▶ **Prompt**
Could you recast every line of the entries below as a Markdown table with the columns "No." and "Line", numbering the rows in order and skipping blank lines?

** Start **

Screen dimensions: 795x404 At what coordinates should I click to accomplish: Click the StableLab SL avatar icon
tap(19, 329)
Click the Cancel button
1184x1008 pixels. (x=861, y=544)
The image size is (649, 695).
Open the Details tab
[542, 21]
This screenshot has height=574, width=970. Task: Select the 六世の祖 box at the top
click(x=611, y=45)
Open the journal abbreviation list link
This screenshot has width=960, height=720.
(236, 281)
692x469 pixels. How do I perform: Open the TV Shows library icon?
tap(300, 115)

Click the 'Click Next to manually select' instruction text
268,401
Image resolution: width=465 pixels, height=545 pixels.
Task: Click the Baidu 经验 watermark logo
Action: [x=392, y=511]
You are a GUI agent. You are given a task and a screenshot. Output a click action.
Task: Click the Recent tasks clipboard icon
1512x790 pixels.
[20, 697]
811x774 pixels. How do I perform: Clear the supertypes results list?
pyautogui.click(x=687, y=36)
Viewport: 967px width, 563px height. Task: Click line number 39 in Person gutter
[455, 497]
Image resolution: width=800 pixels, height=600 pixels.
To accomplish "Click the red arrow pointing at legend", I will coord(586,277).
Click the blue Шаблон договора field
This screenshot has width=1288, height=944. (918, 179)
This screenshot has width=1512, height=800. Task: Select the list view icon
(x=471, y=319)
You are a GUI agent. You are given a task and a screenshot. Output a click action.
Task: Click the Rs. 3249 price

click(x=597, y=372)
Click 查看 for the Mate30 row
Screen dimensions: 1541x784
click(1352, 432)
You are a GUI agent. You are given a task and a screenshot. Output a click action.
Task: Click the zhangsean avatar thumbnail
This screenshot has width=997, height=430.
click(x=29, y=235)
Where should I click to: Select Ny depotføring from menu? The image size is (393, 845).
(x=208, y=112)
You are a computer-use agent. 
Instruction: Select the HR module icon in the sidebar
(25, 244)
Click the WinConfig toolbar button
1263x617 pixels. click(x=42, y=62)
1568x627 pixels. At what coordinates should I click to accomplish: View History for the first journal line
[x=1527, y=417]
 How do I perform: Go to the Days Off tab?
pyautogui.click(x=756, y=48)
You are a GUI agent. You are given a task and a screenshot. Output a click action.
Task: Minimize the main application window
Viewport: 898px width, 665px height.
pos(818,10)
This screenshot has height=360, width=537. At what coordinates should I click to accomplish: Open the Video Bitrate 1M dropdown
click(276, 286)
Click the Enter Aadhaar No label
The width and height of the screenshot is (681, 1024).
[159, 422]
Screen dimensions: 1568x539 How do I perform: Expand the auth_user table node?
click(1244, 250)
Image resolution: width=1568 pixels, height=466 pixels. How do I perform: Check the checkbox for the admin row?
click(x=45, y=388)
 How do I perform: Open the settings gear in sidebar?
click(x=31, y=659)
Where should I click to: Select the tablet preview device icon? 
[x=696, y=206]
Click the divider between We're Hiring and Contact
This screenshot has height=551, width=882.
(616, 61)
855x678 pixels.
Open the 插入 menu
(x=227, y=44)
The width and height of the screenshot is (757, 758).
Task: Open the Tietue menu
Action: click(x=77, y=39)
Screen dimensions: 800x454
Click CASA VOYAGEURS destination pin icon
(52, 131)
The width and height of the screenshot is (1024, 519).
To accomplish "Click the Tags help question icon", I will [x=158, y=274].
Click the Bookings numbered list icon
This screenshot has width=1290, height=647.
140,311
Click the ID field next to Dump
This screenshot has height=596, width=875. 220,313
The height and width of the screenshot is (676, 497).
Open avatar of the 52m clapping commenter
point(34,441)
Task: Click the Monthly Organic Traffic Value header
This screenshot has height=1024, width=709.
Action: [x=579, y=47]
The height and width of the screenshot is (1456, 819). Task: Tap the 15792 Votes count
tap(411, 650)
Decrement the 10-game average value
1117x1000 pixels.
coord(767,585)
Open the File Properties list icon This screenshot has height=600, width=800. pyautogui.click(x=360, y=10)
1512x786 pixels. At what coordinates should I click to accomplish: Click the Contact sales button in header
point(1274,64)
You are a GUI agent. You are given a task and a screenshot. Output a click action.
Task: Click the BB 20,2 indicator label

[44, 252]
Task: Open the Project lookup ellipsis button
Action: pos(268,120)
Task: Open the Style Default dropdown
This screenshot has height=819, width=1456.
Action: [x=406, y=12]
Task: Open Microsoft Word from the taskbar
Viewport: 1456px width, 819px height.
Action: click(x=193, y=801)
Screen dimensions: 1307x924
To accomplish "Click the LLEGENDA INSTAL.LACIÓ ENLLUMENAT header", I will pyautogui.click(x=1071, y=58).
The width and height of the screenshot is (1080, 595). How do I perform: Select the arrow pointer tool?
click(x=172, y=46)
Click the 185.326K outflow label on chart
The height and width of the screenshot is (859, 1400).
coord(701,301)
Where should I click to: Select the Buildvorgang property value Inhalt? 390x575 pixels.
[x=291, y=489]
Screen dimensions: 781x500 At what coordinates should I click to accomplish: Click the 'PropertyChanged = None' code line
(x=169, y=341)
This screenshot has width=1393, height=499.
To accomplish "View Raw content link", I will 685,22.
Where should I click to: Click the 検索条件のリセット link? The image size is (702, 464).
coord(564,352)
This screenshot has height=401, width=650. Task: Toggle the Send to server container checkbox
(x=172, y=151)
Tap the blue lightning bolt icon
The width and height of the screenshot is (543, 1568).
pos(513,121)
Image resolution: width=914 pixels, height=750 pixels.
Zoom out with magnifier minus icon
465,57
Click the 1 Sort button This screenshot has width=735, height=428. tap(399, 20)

** End **

▶ **Solution**
| No. | Line |
|---|---|
| 1 | Screen dimensions: 795x404 At what coordinates should I click to accomplish: Click the StableLab SL avatar icon |
| 2 | tap(19, 329) |
| 3 | Click the Cancel button |
| 4 | 1184x1008 pixels. (x=861, y=544) |
| 5 | The image size is (649, 695). |
| 6 | Open the Details tab |
| 7 | [542, 21] |
| 8 | This screenshot has height=574, width=970. Task: Select the 六世の祖 box at the top |
| 9 | click(x=611, y=45) |
| 10 | Open the journal abbreviation list link |
| 11 | This screenshot has width=960, height=720. |
| 12 | (236, 281) |
| 13 | 692x469 pixels. How do I perform: Open the TV Shows library icon? |
| 14 | tap(300, 115) |
| 15 | Click the 'Click Next to manually select' instruction text |
| 16 | 268,401 |
| 17 | Image resolution: width=465 pixels, height=545 pixels. |
| 18 | Task: Click the Baidu 经验 watermark logo |
| 19 | Action: [x=392, y=511] |
| 20 | You are a GUI agent. You are given a task and a screenshot. Output a click action. |
| 21 | Task: Click the Recent tasks clipboard icon |
| 22 | 1512x790 pixels. |
| 23 | [20, 697] |
| 24 | 811x774 pixels. How do I perform: Clear the supertypes results list? |
| 25 | pyautogui.click(x=687, y=36) |
| 26 | Viewport: 967px width, 563px height. Task: Click line number 39 in Person gutter |
| 27 | [455, 497] |
| 28 | Image resolution: width=800 pixels, height=600 pixels. |
| 29 | To accomplish "Click the red arrow pointing at legend", I will coord(586,277). |
| 30 | Click the blue Шаблон договора field |
| 31 | This screenshot has width=1288, height=944. (918, 179) |
| 32 | This screenshot has width=1512, height=800. Task: Select the list view icon |
| 33 | (x=471, y=319) |
| 34 | You are a GUI agent. You are given a task and a screenshot. Output a click action. |
| 35 | Task: Click the Rs. 3249 price |
| 36 | click(x=597, y=372) |
| 37 | Click 查看 for the Mate30 row |
| 38 | Screen dimensions: 1541x784 |
| 39 | click(1352, 432) |
| 40 | You are a GUI agent. You are given a task and a screenshot. Output a click action. |
| 41 | Task: Click the zhangsean avatar thumbnail |
| 42 | This screenshot has width=997, height=430. |
| 43 | click(x=29, y=235) |
| 44 | Where should I click to: Select Ny depotføring from menu? The image size is (393, 845). |
| 45 | (x=208, y=112) |
| 46 | You are a computer-use agent.  |
| 47 | Instruction: Select the HR module icon in the sidebar |
| 48 | (25, 244) |
| 49 | Click the WinConfig toolbar button |
| 50 | 1263x617 pixels. click(x=42, y=62) |
| 51 | 1568x627 pixels. At what coordinates should I click to accomplish: View History for the first journal line |
| 52 | [x=1527, y=417] |
| 53 |  How do I perform: Go to the Days Off tab? |
| 54 | pyautogui.click(x=756, y=48) |
| 55 | You are a GUI agent. You are given a task and a screenshot. Output a click action. |
| 56 | Task: Minimize the main application window |
| 57 | Viewport: 898px width, 665px height. |
| 58 | pos(818,10) |
| 59 | This screenshot has height=360, width=537. At what coordinates should I click to accomplish: Open the Video Bitrate 1M dropdown |
| 60 | click(276, 286) |
| 61 | Click the Enter Aadhaar No label |
| 62 | The width and height of the screenshot is (681, 1024). |
| 63 | [159, 422] |
| 64 | Screen dimensions: 1568x539 How do I perform: Expand the auth_user table node? |
| 65 | click(1244, 250) |
| 66 | Image resolution: width=1568 pixels, height=466 pixels. How do I perform: Check the checkbox for the admin row? |
| 67 | click(x=45, y=388) |
| 68 |  How do I perform: Open the settings gear in sidebar? |
| 69 | click(x=31, y=659) |
| 70 | Where should I click to: Select the tablet preview device icon?  |
| 71 | [x=696, y=206] |
| 72 | Click the divider between We're Hiring and Contact |
| 73 | This screenshot has height=551, width=882. |
| 74 | (616, 61) |
| 75 | 855x678 pixels. |
| 76 | Open the 插入 menu |
| 77 | (x=227, y=44) |
| 78 | The width and height of the screenshot is (757, 758). |
| 79 | Task: Open the Tietue menu |
| 80 | Action: click(x=77, y=39) |
| 81 | Screen dimensions: 800x454 |
| 82 | Click CASA VOYAGEURS destination pin icon |
| 83 | (52, 131) |
| 84 | The width and height of the screenshot is (1024, 519). |
| 85 | To accomplish "Click the Tags help question icon", I will [x=158, y=274]. |
| 86 | Click the Bookings numbered list icon |
| 87 | This screenshot has width=1290, height=647. |
| 88 | 140,311 |
| 89 | Click the ID field next to Dump |
| 90 | This screenshot has height=596, width=875. 220,313 |
| 91 | The height and width of the screenshot is (676, 497). |
| 92 | Open avatar of the 52m clapping commenter |
| 93 | point(34,441) |
| 94 | Task: Click the Monthly Organic Traffic Value header |
| 95 | This screenshot has height=1024, width=709. |
| 96 | Action: [x=579, y=47] |
| 97 | The height and width of the screenshot is (1456, 819). Task: Tap the 15792 Votes count |
| 98 | tap(411, 650) |
| 99 | Decrement the 10-game average value |
| 100 | 1117x1000 pixels. |
| 101 | coord(767,585) |
| 102 | Open the File Properties list icon This screenshot has height=600, width=800. pyautogui.click(x=360, y=10) |
| 103 | 1512x786 pixels. At what coordinates should I click to accomplish: Click the Contact sales button in header |
| 104 | point(1274,64) |
| 105 | You are a GUI agent. You are given a task and a screenshot. Output a click action. |
| 106 | Task: Click the BB 20,2 indicator label |
| 107 | [44, 252] |
| 108 | Task: Open the Project lookup ellipsis button |
| 109 | Action: pos(268,120) |
| 110 | Task: Open the Style Default dropdown |
| 111 | This screenshot has height=819, width=1456. |
| 112 | Action: [x=406, y=12] |
| 113 | Task: Open Microsoft Word from the taskbar |
| 114 | Viewport: 1456px width, 819px height. |
| 115 | Action: click(x=193, y=801) |
| 116 | Screen dimensions: 1307x924 |
| 117 | To accomplish "Click the LLEGENDA INSTAL.LACIÓ ENLLUMENAT header", I will pyautogui.click(x=1071, y=58). |
| 118 | The width and height of the screenshot is (1080, 595). How do I perform: Select the arrow pointer tool? |
| 119 | click(x=172, y=46) |
| 120 | Click the 185.326K outflow label on chart |
| 121 | The height and width of the screenshot is (859, 1400). |
| 122 | coord(701,301) |
| 123 | Where should I click to: Select the Buildvorgang property value Inhalt? 390x575 pixels. |
| 124 | [x=291, y=489] |
| 125 | Screen dimensions: 781x500 At what coordinates should I click to accomplish: Click the 'PropertyChanged = None' code line |
| 126 | (x=169, y=341) |
| 127 | This screenshot has width=1393, height=499. |
| 128 | To accomplish "View Raw content link", I will 685,22. |
| 129 | Where should I click to: Click the 検索条件のリセット link? The image size is (702, 464). |
| 130 | coord(564,352) |
| 131 | This screenshot has height=401, width=650. Task: Toggle the Send to server container checkbox |
| 132 | (x=172, y=151) |
| 133 | Tap the blue lightning bolt icon |
| 134 | The width and height of the screenshot is (543, 1568). |
| 135 | pos(513,121) |
| 136 | Image resolution: width=914 pixels, height=750 pixels. |
| 137 | Zoom out with magnifier minus icon |
| 138 | 465,57 |
| 139 | Click the 1 Sort button This screenshot has width=735, height=428. tap(399, 20) |